-- OBJECTIVE --
Rewrite the entries below with "screenshot" switched to "page" and everything else unchanged, and leave the pictures out.

-- TASK INPUT --
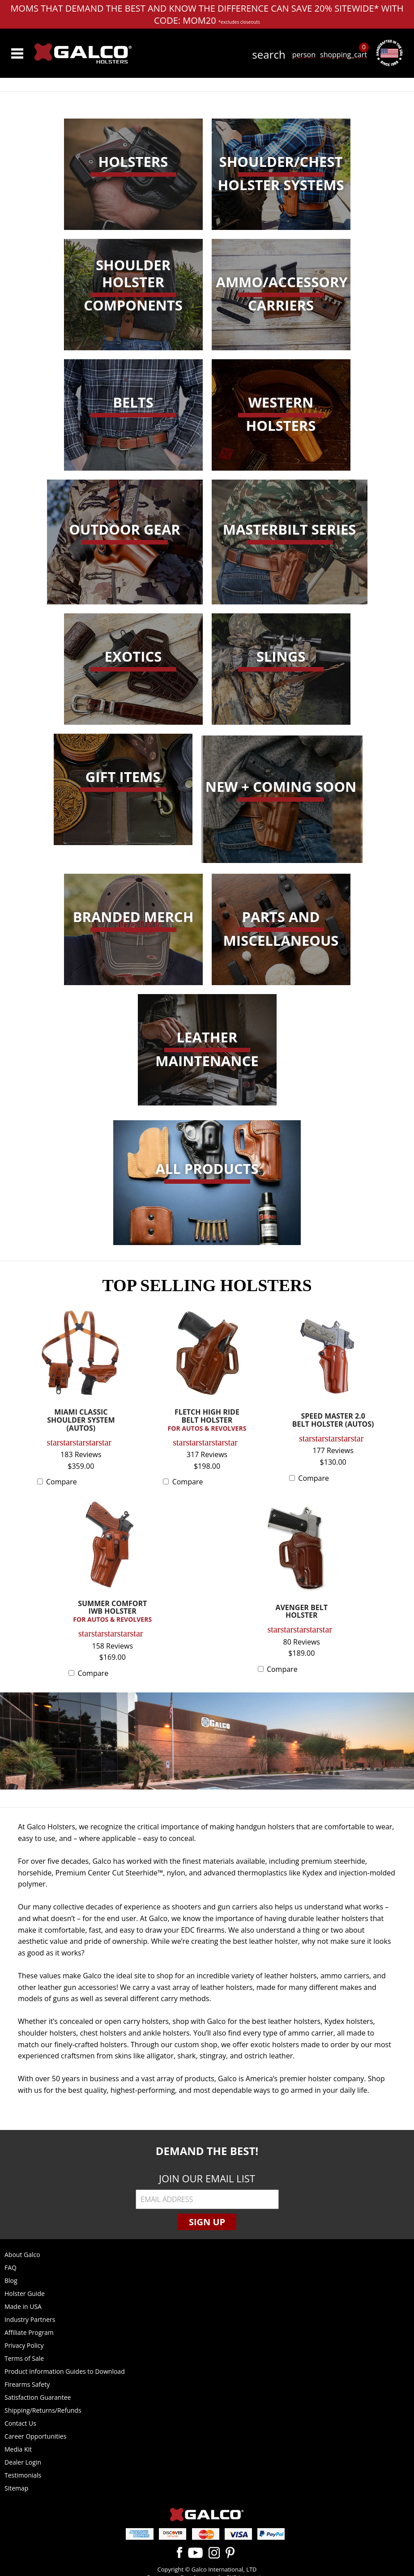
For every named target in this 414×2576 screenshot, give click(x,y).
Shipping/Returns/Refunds (42, 2410)
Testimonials (22, 2475)
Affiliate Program (29, 2332)
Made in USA (23, 2306)
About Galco (22, 2254)
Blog (10, 2280)
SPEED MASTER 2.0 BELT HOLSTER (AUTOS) (333, 1420)
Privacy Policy (23, 2345)
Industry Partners (29, 2319)
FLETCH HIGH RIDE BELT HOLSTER (207, 1420)
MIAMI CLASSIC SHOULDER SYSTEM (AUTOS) (81, 1420)
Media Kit (18, 2449)
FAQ (10, 2267)
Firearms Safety (27, 2384)
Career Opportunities (35, 2436)
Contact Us (20, 2423)
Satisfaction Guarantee (37, 2397)
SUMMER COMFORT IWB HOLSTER (112, 1612)
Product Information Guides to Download (64, 2371)
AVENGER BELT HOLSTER (301, 1612)
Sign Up (207, 2222)
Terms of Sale (24, 2358)
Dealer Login (22, 2462)
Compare (61, 1482)
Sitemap (16, 2488)
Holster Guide (24, 2293)
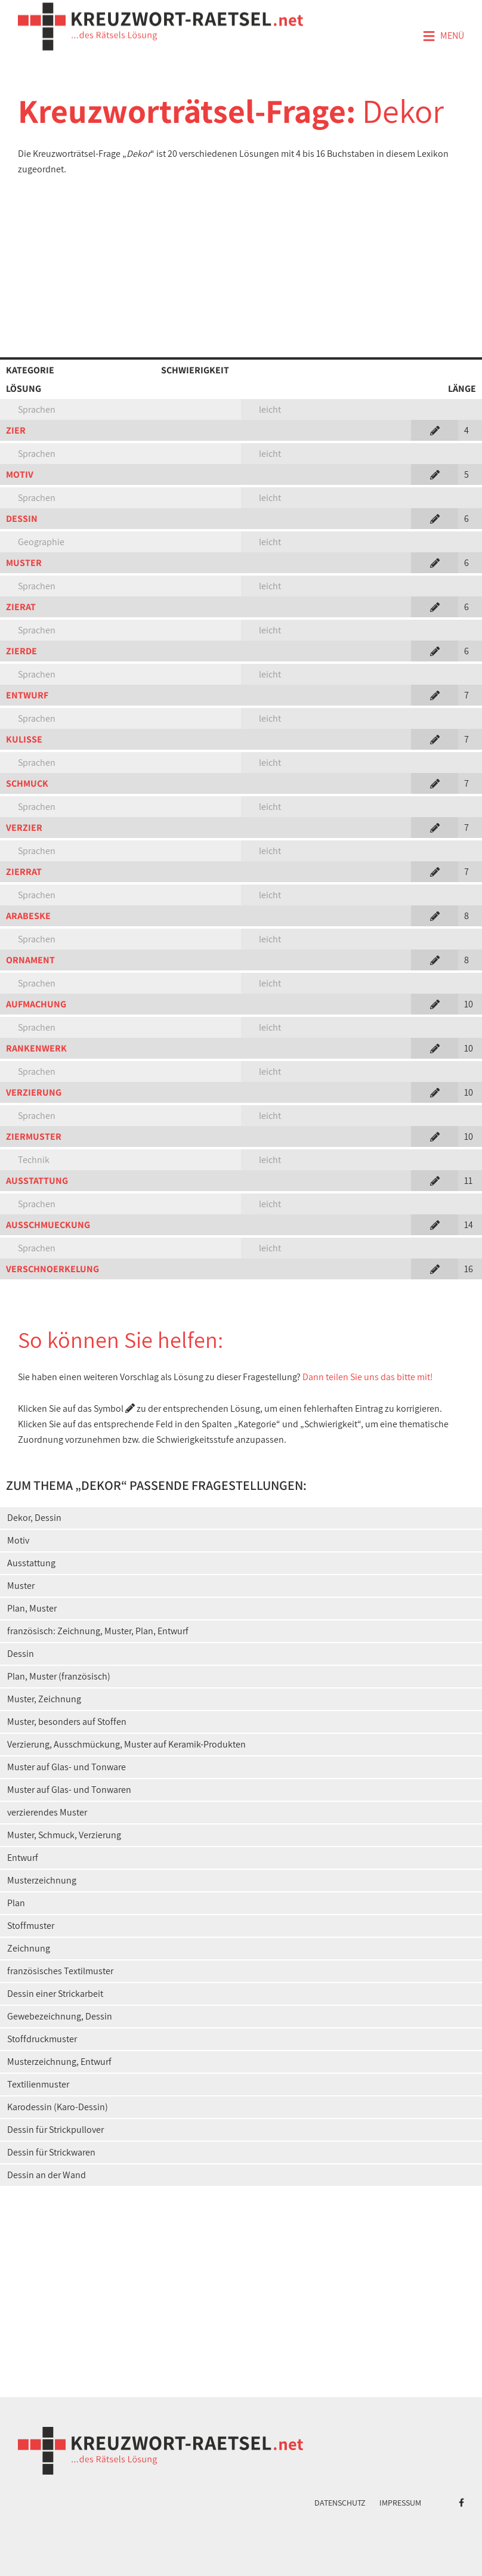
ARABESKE (28, 916)
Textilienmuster (38, 2084)
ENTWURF (27, 695)
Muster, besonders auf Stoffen (66, 1721)
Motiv (18, 1540)
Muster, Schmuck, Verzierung (64, 1835)
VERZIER (24, 827)
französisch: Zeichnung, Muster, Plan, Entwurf (98, 1631)
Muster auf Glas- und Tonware (66, 1767)
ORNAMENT (30, 960)
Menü (443, 36)
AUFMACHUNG (36, 1004)
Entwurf (22, 1857)
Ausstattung (31, 1563)
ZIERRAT (24, 871)
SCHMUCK (27, 783)
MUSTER (24, 562)
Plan (16, 1903)
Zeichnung (28, 1948)
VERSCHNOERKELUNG (52, 1269)
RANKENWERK (36, 1048)
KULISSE (24, 739)
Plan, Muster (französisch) (58, 1676)
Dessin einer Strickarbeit (55, 1993)
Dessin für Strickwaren (51, 2152)
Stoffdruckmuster (42, 2039)
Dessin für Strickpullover (55, 2129)
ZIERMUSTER (33, 1136)
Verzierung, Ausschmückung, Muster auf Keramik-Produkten (126, 1744)
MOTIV (19, 474)
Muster (21, 1585)
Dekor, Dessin (34, 1517)
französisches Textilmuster (60, 1971)
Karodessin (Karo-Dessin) (57, 2107)
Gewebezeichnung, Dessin (59, 2016)
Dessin (20, 1653)
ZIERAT (21, 607)
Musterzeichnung (41, 1880)
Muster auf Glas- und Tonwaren (69, 1789)
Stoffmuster (30, 1925)
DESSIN (22, 518)
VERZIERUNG (33, 1092)
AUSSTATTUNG (37, 1180)
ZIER (16, 430)
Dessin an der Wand (46, 2175)
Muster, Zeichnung (44, 1699)
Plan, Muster (32, 1608)
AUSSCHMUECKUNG (48, 1225)
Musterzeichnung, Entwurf (59, 2061)
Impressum (400, 2502)
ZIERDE (21, 651)
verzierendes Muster (47, 1812)
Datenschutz (340, 2502)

-- THE SOLUTION --
For every named target in this 414×2576 page, give click(x,y).
Shipping/Returns/Refunds (42, 2410)
Testimonials (22, 2475)
Affiliate Program (29, 2332)
Made in USA (23, 2306)
About Galco (22, 2254)
Blog (10, 2280)
SPEED MASTER 2.0 BELT HOLSTER (AUTOS) (333, 1420)
Privacy Policy (23, 2345)
Industry Partners (29, 2319)
FLETCH HIGH RIDE BELT HOLSTER (207, 1420)
MIAMI CLASSIC SHOULDER SYSTEM (AUTOS) (81, 1420)
Media Kit (18, 2449)
FAQ (10, 2267)
Firearms Safety (27, 2384)
Career Opportunities (35, 2436)
Contact Us (20, 2423)
Satisfaction Guarantee (37, 2397)
SUMMER COMFORT IWB HOLSTER (112, 1612)
Product Information Guides to Download (64, 2371)
AVENGER BELT HOLSTER (301, 1612)
Sign Up (207, 2222)
Terms of Sale (24, 2358)
Dealer Login (22, 2462)
Compare (61, 1482)
Sitemap (16, 2488)
Holster Guide (24, 2293)
ARABESKE (28, 916)
Textilienmuster (38, 2084)
ENTWURF (27, 695)
Muster, besonders auf Stoffen (66, 1721)
Motiv (18, 1540)
Muster, Schmuck, Verzierung (64, 1835)
VERZIER (24, 827)
französisch: Zeichnung, Muster, Plan, Entwurf (98, 1631)
Muster auf Glas- und Tonware (66, 1767)
ORNAMENT (30, 960)
Menü (443, 36)
AUFMACHUNG (36, 1004)
Entwurf (22, 1857)
Ausstattung (31, 1563)
ZIERRAT (24, 871)
SCHMUCK (27, 783)
MUSTER (24, 562)
Plan (16, 1903)
Zeichnung (28, 1948)
VERSCHNOERKELUNG (52, 1269)
RANKENWERK (36, 1048)
KULISSE (24, 739)
Plan, Muster (französisch) (58, 1676)
Dessin einer Strickarbeit (55, 1993)
Dessin für Strickwaren (51, 2152)
Stoffdruckmuster (42, 2039)
Dessin für Strickpullover (55, 2129)
ZIERMUSTER (33, 1136)
Verzierung, Ausschmückung, Muster auf Keramik-Produkten (126, 1744)
MOTIV (19, 474)
Muster (21, 1585)
Dekor, Dessin (34, 1517)
französisches Textilmuster (60, 1971)
Karodessin (Karo-Dessin) (57, 2107)
Gewebezeichnung, Dessin (59, 2016)
Dessin (20, 1653)
ZIERAT (21, 607)
Musterzeichnung (41, 1880)
Muster auf Glas- und Tonwaren (69, 1789)
Stoffmuster (30, 1925)
DESSIN (22, 518)
VERZIERUNG (33, 1092)
AUSSTATTUNG (37, 1180)
ZIER (16, 430)
Dessin an der Wand (46, 2175)
Muster, Zeichnung (44, 1699)
Plan, Muster (32, 1608)
AUSSCHMUECKUNG (48, 1225)
Musterzeichnung, Entwurf (59, 2061)
Impressum (400, 2502)
ZIERDE (21, 651)
verzierendes Muster (47, 1812)
Datenschutz (340, 2502)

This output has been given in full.